[SOURCE MATERIAL]

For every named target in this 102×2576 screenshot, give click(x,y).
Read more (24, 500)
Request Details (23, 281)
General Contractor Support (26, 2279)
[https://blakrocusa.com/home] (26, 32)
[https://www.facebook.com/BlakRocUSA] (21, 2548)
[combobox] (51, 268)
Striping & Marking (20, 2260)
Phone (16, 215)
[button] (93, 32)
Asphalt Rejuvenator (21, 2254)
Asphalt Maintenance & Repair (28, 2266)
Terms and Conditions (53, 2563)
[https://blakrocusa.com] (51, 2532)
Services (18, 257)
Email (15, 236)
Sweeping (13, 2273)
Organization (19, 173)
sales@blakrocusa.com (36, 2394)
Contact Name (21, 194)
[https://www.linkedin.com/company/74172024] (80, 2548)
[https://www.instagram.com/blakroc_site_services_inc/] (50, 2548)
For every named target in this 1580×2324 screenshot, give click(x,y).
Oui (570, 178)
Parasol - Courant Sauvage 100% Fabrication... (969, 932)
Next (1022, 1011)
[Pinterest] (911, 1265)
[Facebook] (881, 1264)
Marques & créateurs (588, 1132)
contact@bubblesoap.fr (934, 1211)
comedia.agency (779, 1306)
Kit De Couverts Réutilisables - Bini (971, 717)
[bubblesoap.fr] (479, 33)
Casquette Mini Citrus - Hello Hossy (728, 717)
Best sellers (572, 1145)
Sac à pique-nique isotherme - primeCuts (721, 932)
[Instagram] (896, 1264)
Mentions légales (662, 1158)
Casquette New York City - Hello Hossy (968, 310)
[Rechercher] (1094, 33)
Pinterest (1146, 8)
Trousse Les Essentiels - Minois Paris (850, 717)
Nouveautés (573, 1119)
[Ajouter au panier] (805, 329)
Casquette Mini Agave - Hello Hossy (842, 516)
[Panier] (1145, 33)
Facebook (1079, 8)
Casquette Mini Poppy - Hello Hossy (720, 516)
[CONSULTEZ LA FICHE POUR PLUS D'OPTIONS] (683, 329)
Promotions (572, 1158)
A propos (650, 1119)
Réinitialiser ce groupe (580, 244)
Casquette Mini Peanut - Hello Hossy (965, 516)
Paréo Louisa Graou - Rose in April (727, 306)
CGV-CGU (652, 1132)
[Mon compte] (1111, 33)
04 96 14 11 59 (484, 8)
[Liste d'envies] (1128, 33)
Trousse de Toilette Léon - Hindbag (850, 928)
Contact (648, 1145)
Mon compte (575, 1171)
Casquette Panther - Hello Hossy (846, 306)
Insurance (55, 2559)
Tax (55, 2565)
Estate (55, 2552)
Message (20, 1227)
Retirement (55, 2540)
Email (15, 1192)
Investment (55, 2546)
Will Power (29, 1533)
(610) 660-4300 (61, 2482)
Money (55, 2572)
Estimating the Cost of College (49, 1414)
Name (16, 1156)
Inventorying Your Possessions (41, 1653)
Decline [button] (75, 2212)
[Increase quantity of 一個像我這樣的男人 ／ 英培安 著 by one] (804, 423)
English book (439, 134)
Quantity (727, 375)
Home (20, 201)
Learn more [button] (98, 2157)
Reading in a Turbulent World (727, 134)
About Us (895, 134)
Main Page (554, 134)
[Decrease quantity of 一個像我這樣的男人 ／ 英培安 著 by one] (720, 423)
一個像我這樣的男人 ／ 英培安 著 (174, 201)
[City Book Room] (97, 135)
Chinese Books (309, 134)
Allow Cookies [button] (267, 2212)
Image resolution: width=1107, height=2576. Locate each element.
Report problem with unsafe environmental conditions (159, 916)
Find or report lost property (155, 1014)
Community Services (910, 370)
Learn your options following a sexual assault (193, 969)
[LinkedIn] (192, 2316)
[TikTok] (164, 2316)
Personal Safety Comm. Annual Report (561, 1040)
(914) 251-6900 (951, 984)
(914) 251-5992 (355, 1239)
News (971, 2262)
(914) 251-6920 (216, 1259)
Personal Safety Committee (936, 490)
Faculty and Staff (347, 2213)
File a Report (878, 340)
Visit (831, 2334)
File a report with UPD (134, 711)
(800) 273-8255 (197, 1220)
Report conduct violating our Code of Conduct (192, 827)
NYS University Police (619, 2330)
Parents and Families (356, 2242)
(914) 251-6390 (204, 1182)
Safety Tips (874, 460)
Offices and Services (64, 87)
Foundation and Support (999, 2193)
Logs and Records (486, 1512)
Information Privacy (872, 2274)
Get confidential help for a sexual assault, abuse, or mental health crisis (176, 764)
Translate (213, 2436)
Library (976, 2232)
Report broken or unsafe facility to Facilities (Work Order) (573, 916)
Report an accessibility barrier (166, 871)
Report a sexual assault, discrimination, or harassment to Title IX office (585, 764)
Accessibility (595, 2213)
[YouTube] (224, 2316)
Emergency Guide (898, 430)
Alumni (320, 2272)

[/SOURCE MATERIAL]

#### [WHAT THE EXERCISE ASKS]
Please reproduce, exactly as they appear above, the lines from the line containing "Get confidential help" up to and including the line containing "Report a sexual".

#### [EXERCISE SOLUTION]
Get confidential help for a sexual assault, abuse, or mental health crisis (176, 764)
Translate (213, 2436)
Library (976, 2232)
Report broken or unsafe facility to Facilities (Work Order) (573, 916)
Report an accessibility barrier (166, 871)
Report a sexual assault, discrimination, or harassment to Title IX office (585, 764)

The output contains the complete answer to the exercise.